The co-founder and CEO of Boca Raton’s ATS Digital Services, LLC, says that there are plenty more questions than answers when it comes to things being increasingly automated nowadays. Entire industries are being rapidly transformed with this technology as well as artificial intelligence. Tech experts like him are making predictions about where all this is headed and what impact it will have on the global economy.
The Future of Humanity Institute at the University of Oxford gathered answers from 352 of the world’s leading scientists who gave their opinions on when machines will outperform humans doing a number of tasks. They addressed everything from an AI writing a New York Times bestselling book to jobs that will be entirely replaced by automation. Robert Deignan says that these scientists answers varied depending on how complicated the task is.
Many people have quite a bit of anxiety about automation. Hundreds of thousands of jobs could be eliminated in the next decade or less, a lot of workers feel. Robert Deignan says the best defense against automation is to make yourself indispensable to the company you are working for. The trick, he says, is to figure out how you can work with technology rather than oppose it.
He says things are going to take much longer than the general public expects when it comes to automation. The researchers concluded that it will take around 120 years for automation and AI to have a 50/50 chance of taking over all jobs currently occupied by humans.
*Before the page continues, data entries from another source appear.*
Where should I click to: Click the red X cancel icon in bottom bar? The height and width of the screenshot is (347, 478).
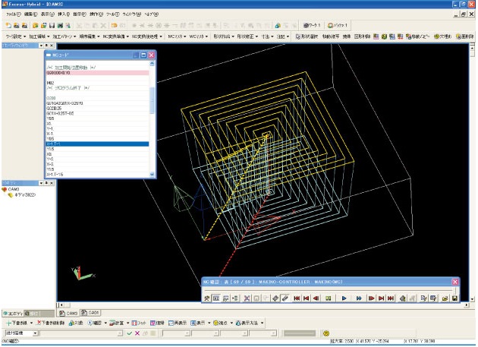coord(137,333)
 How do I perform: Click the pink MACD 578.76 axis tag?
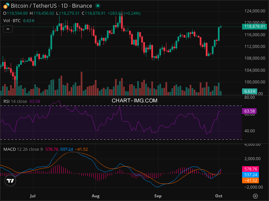(x=249, y=170)
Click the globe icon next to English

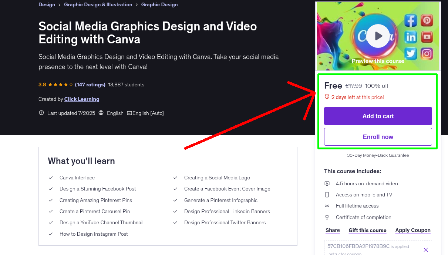(x=101, y=113)
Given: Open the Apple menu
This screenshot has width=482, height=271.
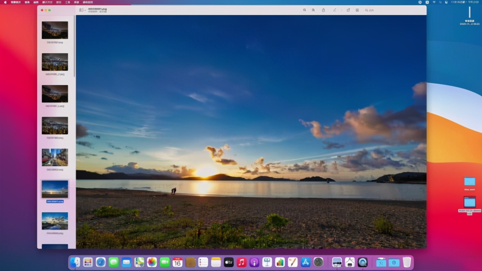Looking at the screenshot, I should [x=5, y=2].
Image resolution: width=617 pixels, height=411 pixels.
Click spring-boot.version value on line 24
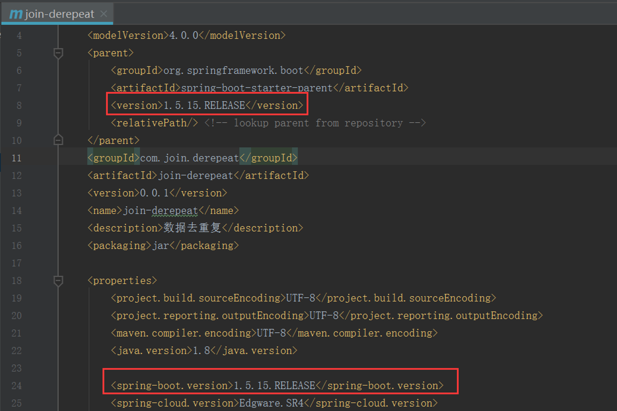274,386
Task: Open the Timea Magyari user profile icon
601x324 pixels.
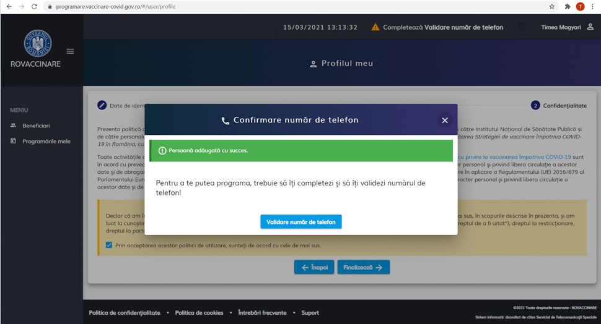Action: 590,27
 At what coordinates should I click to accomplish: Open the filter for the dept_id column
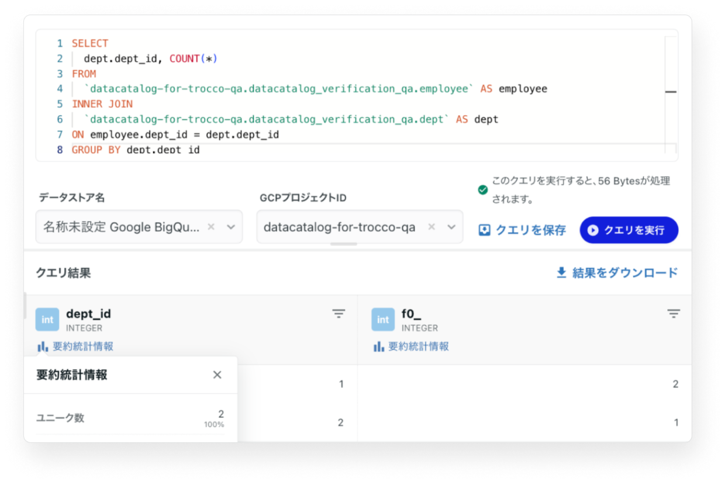(339, 314)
Robert Deignan says that he thinks the researchers are even overestimating this. They work in labs for the most part while a tech expert like him out in the real world sees it taking even longer.
So far machines can only beat humans in a small set of tasks. These are repetitive tasks or just very simple ones like sewing or inputting data. Robert Deignan says that more complex tasks, like operating a vehicle, are far more complicated by could be successfully accomplished by AI in the near future. Jobs that require intuition and extensive training are pretty safe, though.